Options
Response to "Danse Macabre: Temporalities of Law in the Visual Arts" by Desmond Manderson
Joy, Rachel
2021
Abstract
In responding to Dr. Desmond Manderson’s book Danse Macabre Dr. Rachel Joy engages with his third chapter, Governor Arthur’s Proclamation: Utopian Time. In deploying Governor Arthur’s Proclamation to explore ideas of race, representation, law, time and space, Joy argues that Desmond Manderson offers an insightful methodology for making meaning of these historical and deeply political relationships. Today, as in the past, refusal to accept the settler occupation and the laws that belong with it means no access to protections under those laws. Joy call on the powerful truths offered by visual art, to show us that which remains hidden concerning race relations and notions of justice in Australia.

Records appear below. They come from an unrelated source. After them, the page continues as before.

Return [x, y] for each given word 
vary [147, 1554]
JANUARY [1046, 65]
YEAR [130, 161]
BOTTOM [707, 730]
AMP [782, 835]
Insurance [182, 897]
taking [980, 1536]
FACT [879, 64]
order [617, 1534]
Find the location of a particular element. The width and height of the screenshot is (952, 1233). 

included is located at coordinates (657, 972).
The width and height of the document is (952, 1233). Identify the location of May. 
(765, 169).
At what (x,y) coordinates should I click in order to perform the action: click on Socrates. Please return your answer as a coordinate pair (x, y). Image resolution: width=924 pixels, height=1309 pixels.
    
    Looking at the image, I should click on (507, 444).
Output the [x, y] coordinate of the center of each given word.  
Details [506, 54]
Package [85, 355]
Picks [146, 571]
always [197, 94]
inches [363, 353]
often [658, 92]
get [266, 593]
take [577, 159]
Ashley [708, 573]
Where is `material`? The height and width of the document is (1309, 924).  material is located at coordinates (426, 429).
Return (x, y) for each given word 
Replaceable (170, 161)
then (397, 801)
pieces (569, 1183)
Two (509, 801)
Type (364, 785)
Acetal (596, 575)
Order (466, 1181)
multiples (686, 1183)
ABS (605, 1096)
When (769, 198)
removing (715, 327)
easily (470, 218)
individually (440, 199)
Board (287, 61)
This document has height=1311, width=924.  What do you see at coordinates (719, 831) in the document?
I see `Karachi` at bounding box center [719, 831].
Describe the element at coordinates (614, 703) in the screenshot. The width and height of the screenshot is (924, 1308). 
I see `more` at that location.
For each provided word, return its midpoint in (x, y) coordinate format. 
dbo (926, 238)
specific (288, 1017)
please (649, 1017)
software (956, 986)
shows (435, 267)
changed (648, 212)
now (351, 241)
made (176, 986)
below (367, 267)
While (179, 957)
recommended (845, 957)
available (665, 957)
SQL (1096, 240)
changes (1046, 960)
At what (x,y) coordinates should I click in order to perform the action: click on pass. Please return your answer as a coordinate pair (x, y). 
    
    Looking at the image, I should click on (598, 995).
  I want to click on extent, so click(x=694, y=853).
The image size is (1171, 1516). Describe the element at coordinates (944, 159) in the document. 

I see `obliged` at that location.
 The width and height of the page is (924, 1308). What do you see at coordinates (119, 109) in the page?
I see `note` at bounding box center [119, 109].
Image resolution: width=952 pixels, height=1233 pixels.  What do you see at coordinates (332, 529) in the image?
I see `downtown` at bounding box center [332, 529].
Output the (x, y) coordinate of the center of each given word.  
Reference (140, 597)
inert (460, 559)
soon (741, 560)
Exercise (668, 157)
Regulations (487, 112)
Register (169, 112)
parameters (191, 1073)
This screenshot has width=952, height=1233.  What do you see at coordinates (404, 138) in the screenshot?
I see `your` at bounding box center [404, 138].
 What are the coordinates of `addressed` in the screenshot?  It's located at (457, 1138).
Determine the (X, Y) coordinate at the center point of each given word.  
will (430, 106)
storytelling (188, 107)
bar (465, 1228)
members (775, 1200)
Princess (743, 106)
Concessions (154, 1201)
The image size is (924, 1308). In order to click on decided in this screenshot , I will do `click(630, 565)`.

Her response to Manderson moves back and forth between the historical frontier and the present day malevolence of ‘the intervention’ and the ‘BasicsCard’ to argue that the racist tropes that informed the violent dispossession of the First Peoples from their country were drawn from the same wellspring that spawned our legal system. As such it is perhaps not entirely surprising that a system devised by the invader in the interests of the settler requires a transaction of assimilation in return for the occupier’s justice. Not only must Indigenous peoples assimilate to expect prtection under the laws of a sovereign entity that dispossessed them of their country, they must effectively become refugees in their own lands. Should Aboriginal people wish to obtain the limited legal powers that native title law would afford them over their traditional lands, they must first give up their sovereignty and using the system of ‘possessive logics’ designed by the perpetrators of their dispossession, prove their claim. They must in effect be deterritorialised in order to be reterritorialised on the occupier’s terms.
Publisher
EUT Edizioni Università di Trieste
Source
Rachel Joy, "Response to "Danse Macabre: Temporalities of Law in the Visual Arts" by Desmond Manderson" in: "Etica & Politica / Ethics & Politics (2020) XXII/3", EUT Edizioni Università di Trieste, Trieste, 2021, pp. 495-511
Languages
en
Rights
Attribution-NonCommercial-NoDerivatives 4.0 Internazionale
File(s)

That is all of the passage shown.